According to a report on the NCAA's official website, the proposed rule suggests that a five-yard delay-of-game penalty would be enforced any time an offense snaps the ball with 29 seconds or more showing on the play clock, with the exception of the final two minutes of each half. The idea is to allow defenses to substitute during the first 10 seconds of the 40-second play clock without offenses being able to hold them hostage with fast tempo and quick snaps.

Under the current rules, defensive players are not guaranteed an opportunity to substitute unless the offense substitutes first.

“This change is being made to enhance student-athlete safety by guaranteeing a small window for both teams to substitute,” said Air Force coach Troy Calhoun, who chairs the NCAA Football Rules Committee. “As the average number of plays per game has increased, this issue has been discussed with greater frequency by the committee in recent years and we felt like it was time to act in the interests of protecting our student-athletes.”

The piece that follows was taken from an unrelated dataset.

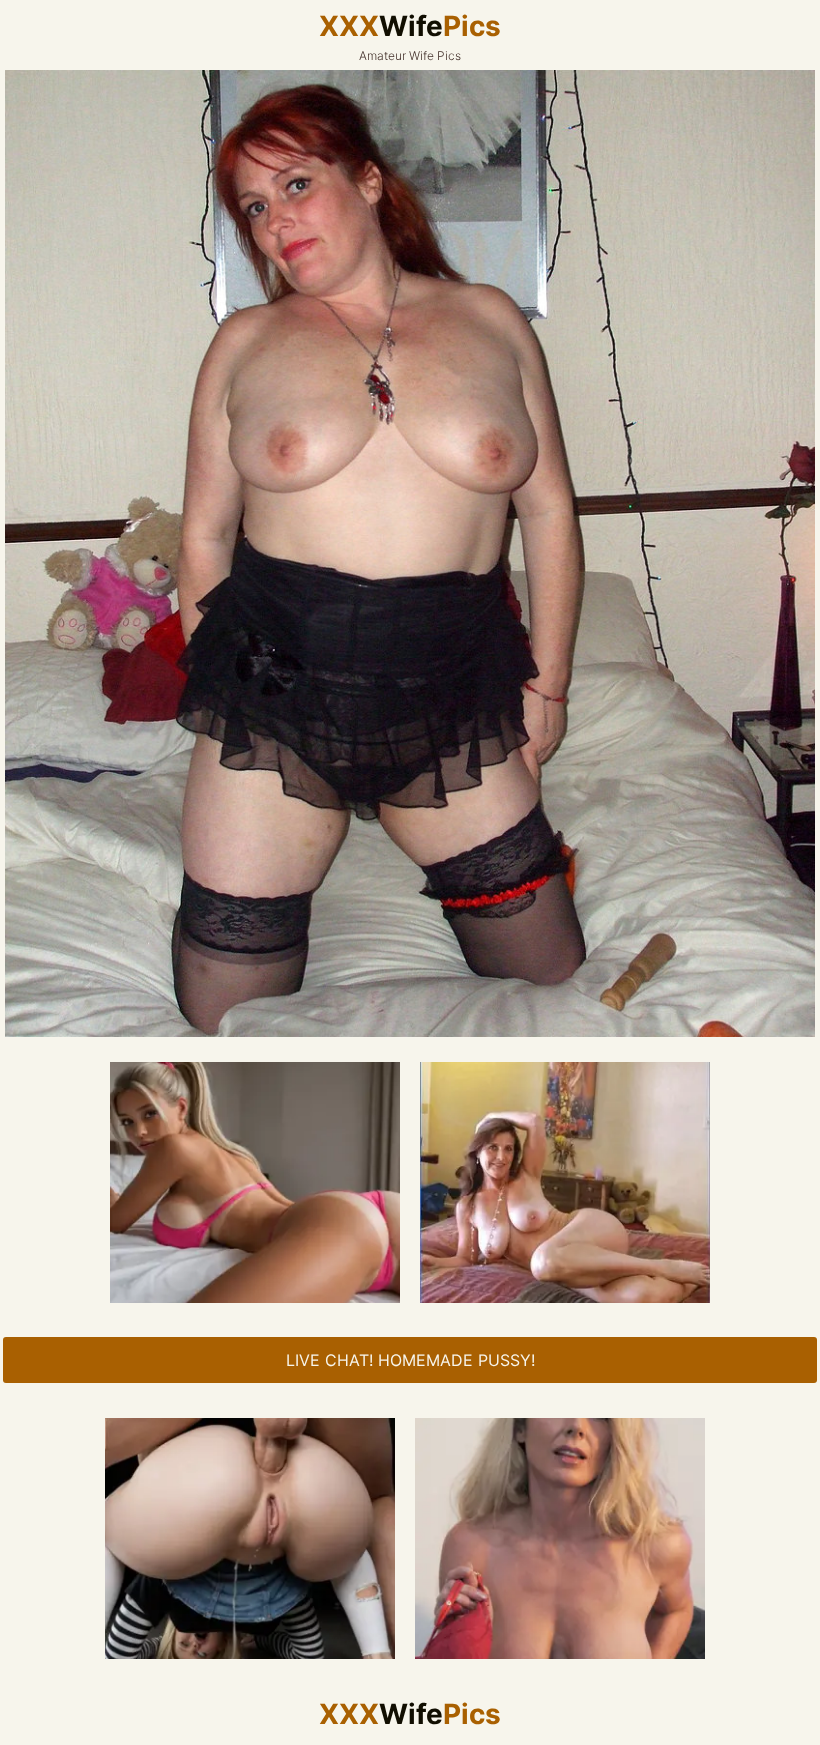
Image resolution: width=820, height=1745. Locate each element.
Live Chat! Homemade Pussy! (410, 1360)
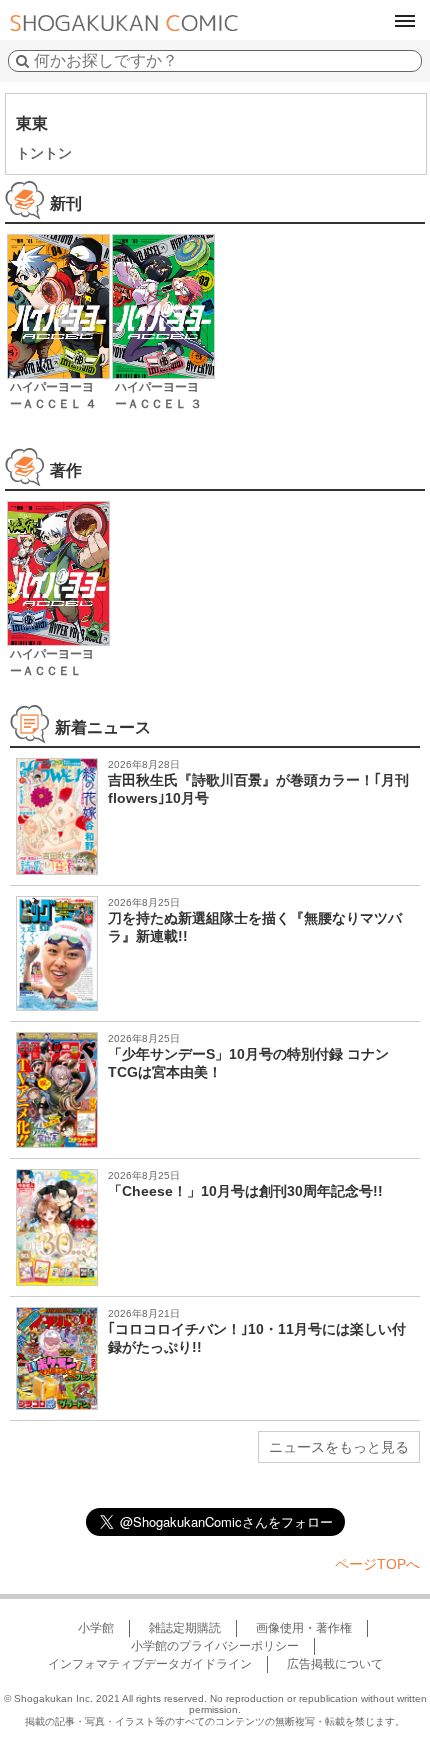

Although several offensive coaches around the country probably dislike the proposed change, defensive coaches are probably crossing their fingers in hopes that the new rule is adopted.

That's particularly true of defensive coordinators in the Big 12 who, almost weekly, are tasked with trying to find a way to slow down lightning-fast offenses that make their living spreading the field and snapping the ball as quickly as possible.

According to the report, “the committee believes that 10 seconds provides sufficient time for defensive player substitutions without inhibiting the ability of an offense to play at a fast pace. Research indicated that teams with fast-paced, no-huddle offenses rarely snap the ball with 30 seconds or more on the play clock. This rules proposal also aligns with a request from the Committee on Competitive Safeguards and Medical Aspects of Sports that sport rules committees review substitution rules in regards to player safety.”

In other rules news, the NCAA proposed an alteration to the instant-replay review on targeting rules first implemented last season.

According to the report, “the committee recommended that if the instant replay official rules that a disqualification should not have occurred, and if the targeting foul is not accompanied by another personal foul, the 15-yard penalty for targeting should not be enforced.”

KU had its share of run-ins with the targeting rule, as well, but the substitution tweak, should it be adopted, would have a much bigger impact on the Jayhawks.

All rules proposals must be approved by the NCAA Playing Rules Oversight Panel, which will discuss the football rules changes March 6.